Thank you very much, Mr. Cannings.
It would be a departure from our normal procedure. One of the great strengths, as in that MIT study, is the open nature of science in the United States and Canada. I think you have to tread carefully if you're going to come in with a legislative hammer on universities, which have lots of good reasons to want to be independent and autonomous.
I would rather argue that funding coming in really matters on the question of the subject matter. If the Chinese are helping the Canadian.... I happen to know a couple of researchers at the University of Alberta who came up, sometimes with their Chinese collaborators, with a vaccine for hepatitis C that will save, say, hundreds of thousands and perhaps millions of lives. I don't think I really care where that money came from.
If the subject matter is a cutting-edge dual-use matter, that's another thing, and I think that's where it would probably have to be a mix of federal and provincial legislation. I know how sensitive the provinces are, quite legitimately, about education being in their domain. This would be a diplomatic and legislative nightmare, but don't let the perfect get in the way of the good. Sensitizing universities, sensitizing the researchers and sensitizing parliamentarians and the public has advantages and risks, and it is a mix of both—absolutely a mix of both.

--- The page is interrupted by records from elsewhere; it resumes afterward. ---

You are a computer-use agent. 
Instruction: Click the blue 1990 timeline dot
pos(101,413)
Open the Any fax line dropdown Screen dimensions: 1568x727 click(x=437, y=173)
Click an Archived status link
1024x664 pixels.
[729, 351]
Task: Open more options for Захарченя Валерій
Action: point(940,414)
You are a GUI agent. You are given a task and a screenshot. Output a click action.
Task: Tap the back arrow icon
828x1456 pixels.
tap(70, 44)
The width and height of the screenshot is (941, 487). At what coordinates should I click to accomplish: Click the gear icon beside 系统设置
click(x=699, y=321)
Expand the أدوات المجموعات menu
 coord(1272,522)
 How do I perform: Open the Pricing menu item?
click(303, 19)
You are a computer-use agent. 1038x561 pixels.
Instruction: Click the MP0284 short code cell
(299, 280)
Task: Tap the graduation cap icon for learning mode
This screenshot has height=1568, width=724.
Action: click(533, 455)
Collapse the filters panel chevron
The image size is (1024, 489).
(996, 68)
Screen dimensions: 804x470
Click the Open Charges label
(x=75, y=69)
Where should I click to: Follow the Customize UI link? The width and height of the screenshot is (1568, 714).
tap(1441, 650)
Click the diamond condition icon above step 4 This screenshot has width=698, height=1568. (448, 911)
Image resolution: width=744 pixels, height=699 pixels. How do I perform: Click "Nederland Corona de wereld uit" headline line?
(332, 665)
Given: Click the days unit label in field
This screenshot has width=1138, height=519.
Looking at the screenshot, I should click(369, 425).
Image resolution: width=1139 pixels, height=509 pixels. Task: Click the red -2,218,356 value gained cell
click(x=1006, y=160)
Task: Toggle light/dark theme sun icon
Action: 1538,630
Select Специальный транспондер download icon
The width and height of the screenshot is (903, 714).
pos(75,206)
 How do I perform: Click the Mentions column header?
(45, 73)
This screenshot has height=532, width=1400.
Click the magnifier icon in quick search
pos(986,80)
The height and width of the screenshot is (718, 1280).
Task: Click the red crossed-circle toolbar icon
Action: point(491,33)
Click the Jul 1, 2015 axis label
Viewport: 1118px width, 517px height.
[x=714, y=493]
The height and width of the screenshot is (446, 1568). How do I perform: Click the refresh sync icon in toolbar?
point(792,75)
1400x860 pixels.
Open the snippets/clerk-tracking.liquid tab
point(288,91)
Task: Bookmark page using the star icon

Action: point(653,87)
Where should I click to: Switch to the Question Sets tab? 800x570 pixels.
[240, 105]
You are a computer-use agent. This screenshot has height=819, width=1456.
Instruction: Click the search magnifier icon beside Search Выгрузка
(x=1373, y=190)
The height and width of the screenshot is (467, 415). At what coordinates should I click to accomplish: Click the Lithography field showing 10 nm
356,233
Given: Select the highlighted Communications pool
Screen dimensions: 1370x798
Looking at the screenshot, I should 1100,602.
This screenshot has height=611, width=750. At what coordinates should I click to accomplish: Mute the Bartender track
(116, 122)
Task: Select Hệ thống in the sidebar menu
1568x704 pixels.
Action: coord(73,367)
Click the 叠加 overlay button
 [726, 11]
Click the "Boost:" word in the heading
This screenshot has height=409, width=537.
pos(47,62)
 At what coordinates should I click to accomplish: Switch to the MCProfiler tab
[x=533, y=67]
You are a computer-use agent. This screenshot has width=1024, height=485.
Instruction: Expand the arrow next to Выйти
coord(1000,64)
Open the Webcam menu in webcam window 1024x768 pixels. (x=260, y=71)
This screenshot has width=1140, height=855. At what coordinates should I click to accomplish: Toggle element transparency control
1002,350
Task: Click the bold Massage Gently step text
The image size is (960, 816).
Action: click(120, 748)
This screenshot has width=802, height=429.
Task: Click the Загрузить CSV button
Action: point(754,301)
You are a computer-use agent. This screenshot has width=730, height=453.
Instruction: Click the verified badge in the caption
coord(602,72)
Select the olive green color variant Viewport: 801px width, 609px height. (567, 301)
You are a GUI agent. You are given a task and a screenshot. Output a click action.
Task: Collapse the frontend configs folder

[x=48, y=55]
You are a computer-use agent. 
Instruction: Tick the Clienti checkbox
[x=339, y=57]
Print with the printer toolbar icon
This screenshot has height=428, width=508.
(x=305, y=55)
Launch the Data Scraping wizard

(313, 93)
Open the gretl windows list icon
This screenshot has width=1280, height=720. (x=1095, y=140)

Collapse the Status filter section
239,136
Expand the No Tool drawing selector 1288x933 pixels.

One of the great strengths in the MIT study, if you choose to read it, is that it points out how few U.S. scientists have been graduated compared to China, but the secret sauce that the Americans have and that Canada has is all this great talent we harvest from overseas. Chinese, Indian, Iranian and even Russian researcher students come to us and bring their knowledge to us. That's one of the ways we make up for that lack of enough internal candidates for top research jobs.